▶ **THE TASK**:
Reproduce the data below verbatim, starting with the line containing "Task: Open エクスポート export section" and continuing through the end of the data. Omit the pictures from your reproduction.
── RECORDS PROVIDED ──
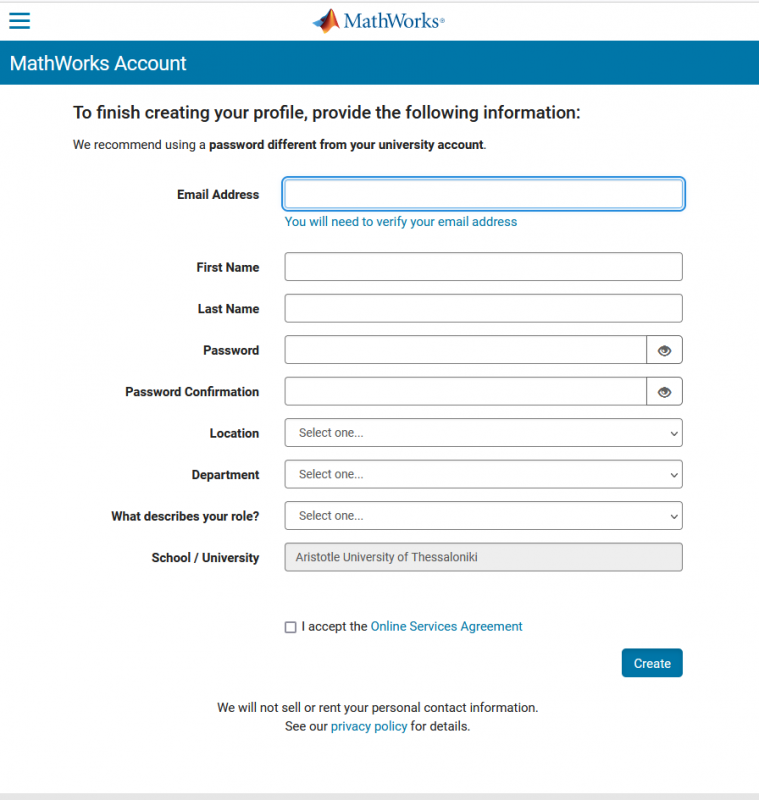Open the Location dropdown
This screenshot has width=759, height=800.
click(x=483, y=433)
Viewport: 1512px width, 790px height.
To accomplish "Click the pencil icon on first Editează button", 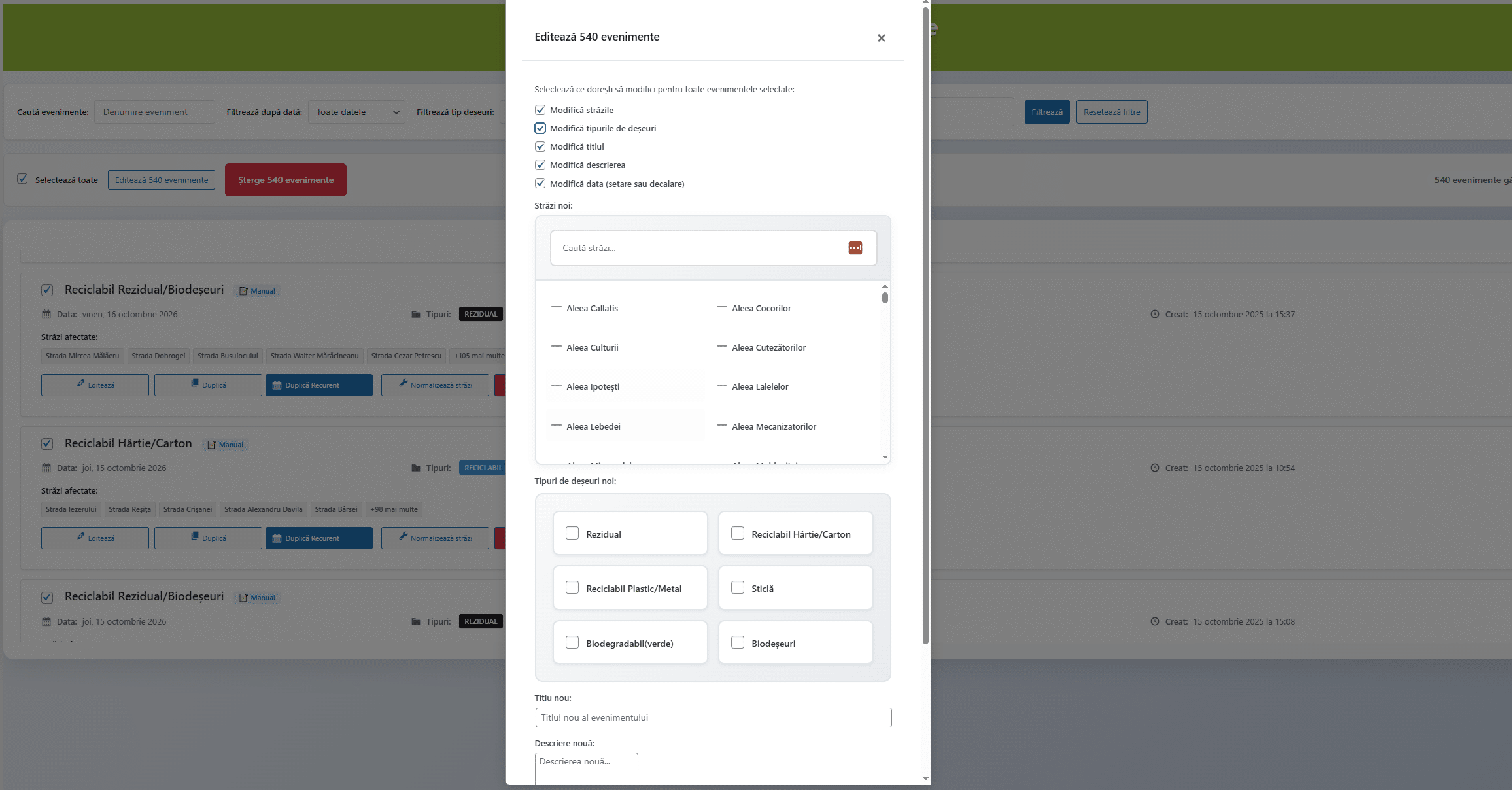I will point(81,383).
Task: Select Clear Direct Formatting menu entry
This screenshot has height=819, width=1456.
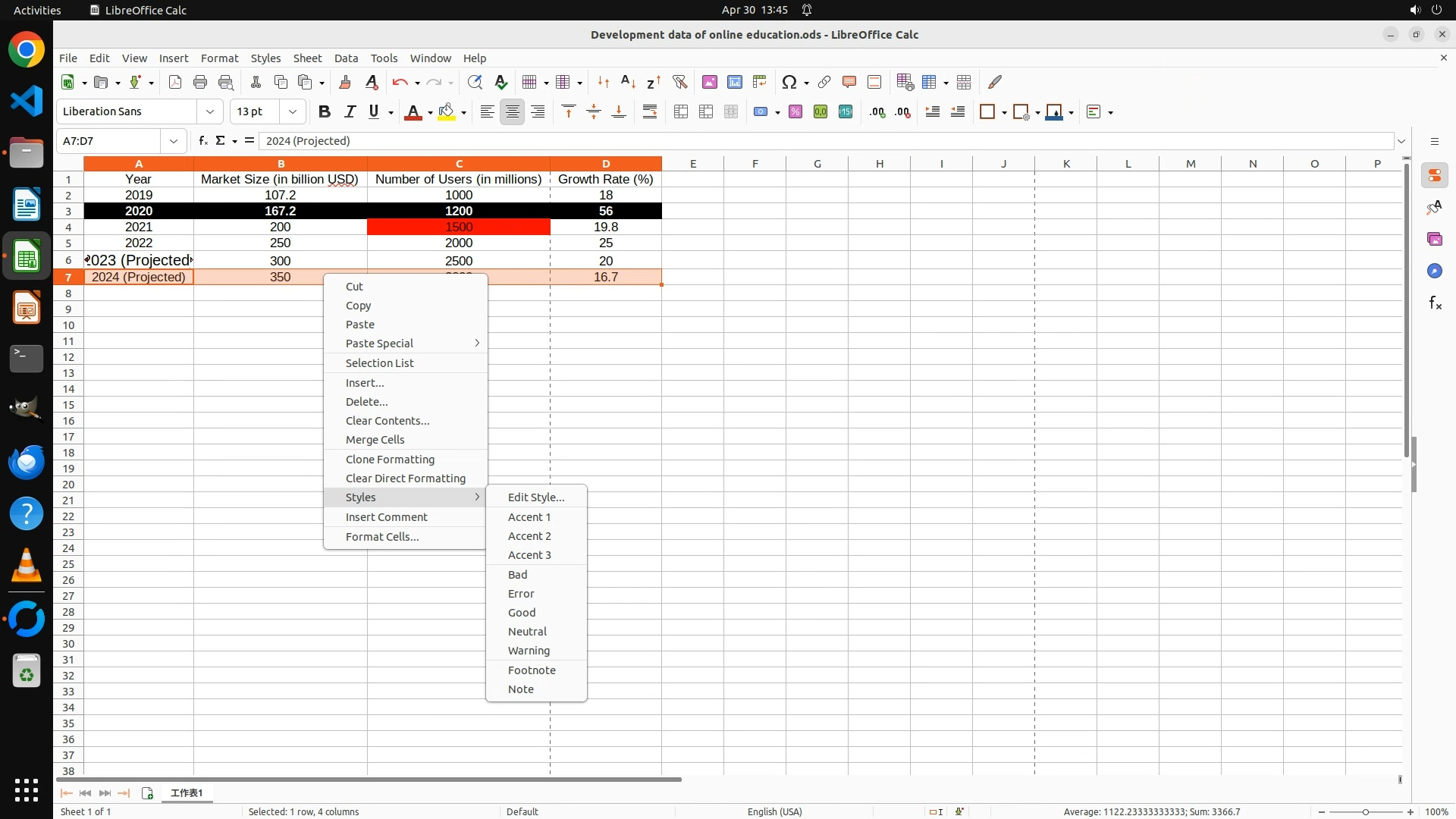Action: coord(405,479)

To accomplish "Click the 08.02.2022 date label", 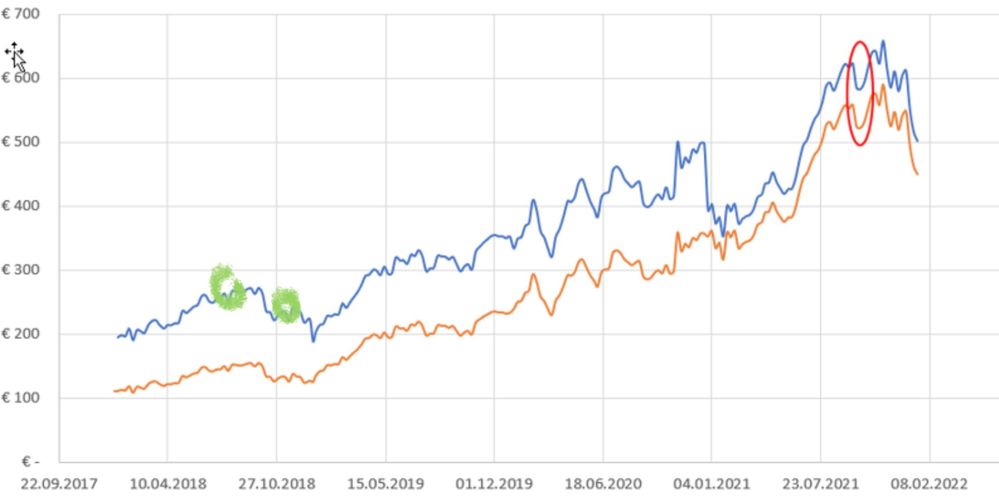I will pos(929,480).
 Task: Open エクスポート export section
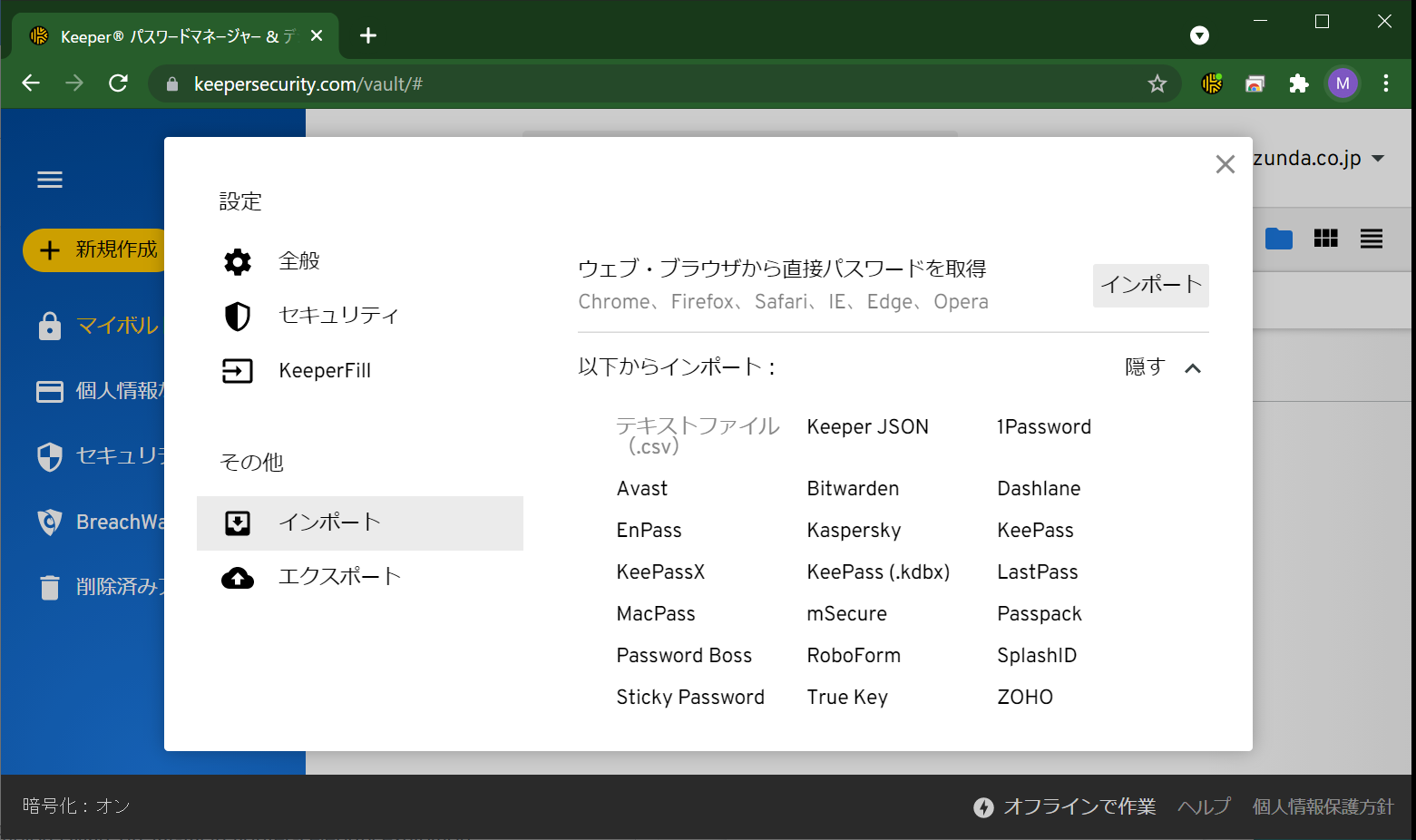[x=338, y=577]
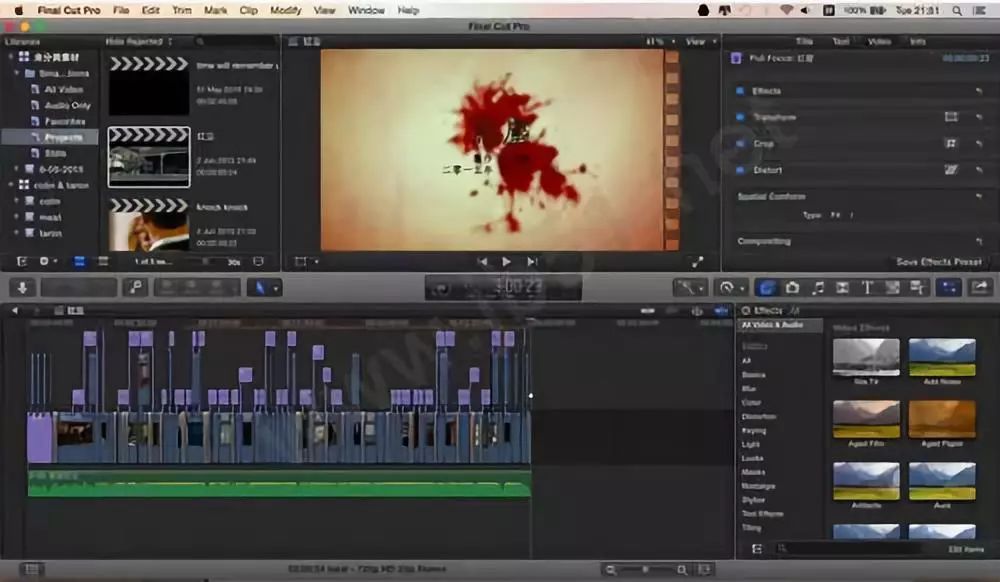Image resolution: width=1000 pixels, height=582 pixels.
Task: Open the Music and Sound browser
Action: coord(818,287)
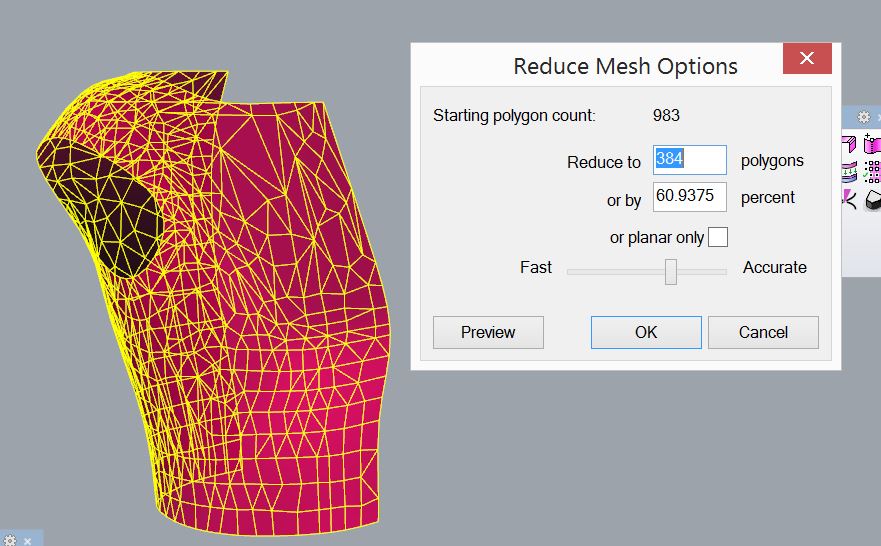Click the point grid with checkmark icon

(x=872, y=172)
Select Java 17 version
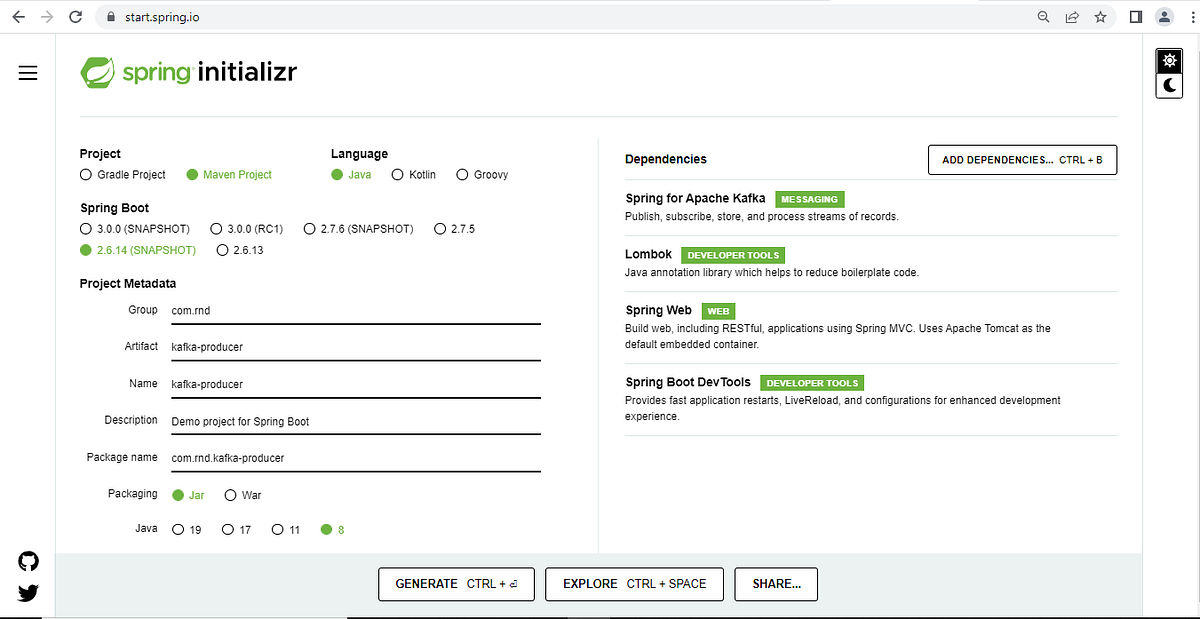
───
▶ **COMPLETE OUTPUT**:
 Task: Open エクスポート export section
[x=338, y=577]
Image resolution: width=1000 pixels, height=582 pixels.
Task: Open the Music and Sound browser
Action: coord(818,287)
Click the point grid with checkmark icon

(x=872, y=172)
Select Java 17 version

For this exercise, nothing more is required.